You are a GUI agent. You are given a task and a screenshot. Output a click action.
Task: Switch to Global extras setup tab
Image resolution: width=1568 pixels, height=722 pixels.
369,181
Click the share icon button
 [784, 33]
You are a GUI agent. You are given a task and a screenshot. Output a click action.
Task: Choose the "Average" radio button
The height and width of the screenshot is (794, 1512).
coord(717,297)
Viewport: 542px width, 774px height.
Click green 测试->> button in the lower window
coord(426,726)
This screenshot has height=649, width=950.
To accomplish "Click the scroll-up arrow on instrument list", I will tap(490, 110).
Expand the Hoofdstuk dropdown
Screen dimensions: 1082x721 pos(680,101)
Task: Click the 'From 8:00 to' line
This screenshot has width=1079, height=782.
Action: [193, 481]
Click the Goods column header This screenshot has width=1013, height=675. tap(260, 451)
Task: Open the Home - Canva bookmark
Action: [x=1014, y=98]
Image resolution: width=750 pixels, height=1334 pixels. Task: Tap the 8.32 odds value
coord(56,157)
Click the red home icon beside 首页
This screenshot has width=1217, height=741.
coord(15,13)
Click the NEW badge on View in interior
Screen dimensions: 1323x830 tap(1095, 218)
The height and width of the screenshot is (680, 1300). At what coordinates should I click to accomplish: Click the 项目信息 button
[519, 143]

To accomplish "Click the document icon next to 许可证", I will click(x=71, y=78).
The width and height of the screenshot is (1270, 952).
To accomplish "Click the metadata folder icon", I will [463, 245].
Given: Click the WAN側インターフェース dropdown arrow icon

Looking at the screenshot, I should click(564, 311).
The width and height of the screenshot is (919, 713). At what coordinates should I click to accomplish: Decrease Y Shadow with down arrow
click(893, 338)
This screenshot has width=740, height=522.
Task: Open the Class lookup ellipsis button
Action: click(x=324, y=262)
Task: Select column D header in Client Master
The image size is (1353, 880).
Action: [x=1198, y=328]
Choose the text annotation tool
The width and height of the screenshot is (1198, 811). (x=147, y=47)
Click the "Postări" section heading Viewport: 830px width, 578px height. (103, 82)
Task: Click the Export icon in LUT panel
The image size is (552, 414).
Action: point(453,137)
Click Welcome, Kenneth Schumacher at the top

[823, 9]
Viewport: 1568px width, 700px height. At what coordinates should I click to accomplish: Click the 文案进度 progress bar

*-*-*

**Brief:** Reproduce the lines above, substituting "screen assistant" for every instance of "GUI agent" and leaving all other text unchanged.

**Solution for this task:**
You are a screen assistant. You are given a task and a screenshot. Output a click action.
Task: Switch to Global extras setup tab
Image resolution: width=1568 pixels, height=722 pixels.
369,181
Click the share icon button
 [784, 33]
You are a screen assistant. You are given a task and a screenshot. Output a click action.
Task: Choose the "Average" radio button
The height and width of the screenshot is (794, 1512).
coord(717,297)
Viewport: 542px width, 774px height.
Click green 测试->> button in the lower window
coord(426,726)
This screenshot has height=649, width=950.
To accomplish "Click the scroll-up arrow on instrument list", I will tap(490, 110).
Expand the Hoofdstuk dropdown
Screen dimensions: 1082x721 pos(680,101)
Task: Click the 'From 8:00 to' line
This screenshot has width=1079, height=782.
Action: [193, 481]
Click the Goods column header This screenshot has width=1013, height=675. tap(260, 451)
Task: Open the Home - Canva bookmark
Action: [x=1014, y=98]
Image resolution: width=750 pixels, height=1334 pixels. Task: Tap the 8.32 odds value
coord(56,157)
Click the red home icon beside 首页
This screenshot has width=1217, height=741.
coord(15,13)
Click the NEW badge on View in interior
Screen dimensions: 1323x830 tap(1095, 218)
The height and width of the screenshot is (680, 1300). At what coordinates should I click to accomplish: Click the 项目信息 button
[519, 143]

To accomplish "Click the document icon next to 许可证", I will click(x=71, y=78).
The width and height of the screenshot is (1270, 952).
To accomplish "Click the metadata folder icon", I will [463, 245].
Given: Click the WAN側インターフェース dropdown arrow icon

Looking at the screenshot, I should click(564, 311).
The width and height of the screenshot is (919, 713). At what coordinates should I click to accomplish: Decrease Y Shadow with down arrow
click(893, 338)
This screenshot has width=740, height=522.
Task: Open the Class lookup ellipsis button
Action: click(x=324, y=262)
Task: Select column D header in Client Master
The image size is (1353, 880).
Action: [x=1198, y=328]
Choose the text annotation tool
The width and height of the screenshot is (1198, 811). (x=147, y=47)
Click the "Postări" section heading Viewport: 830px width, 578px height. (103, 82)
Task: Click the Export icon in LUT panel
The image size is (552, 414).
Action: point(453,137)
Click Welcome, Kenneth Schumacher at the top

[823, 9]
Viewport: 1568px width, 700px height. At what coordinates should I click to accomplish: Click the 文案进度 progress bar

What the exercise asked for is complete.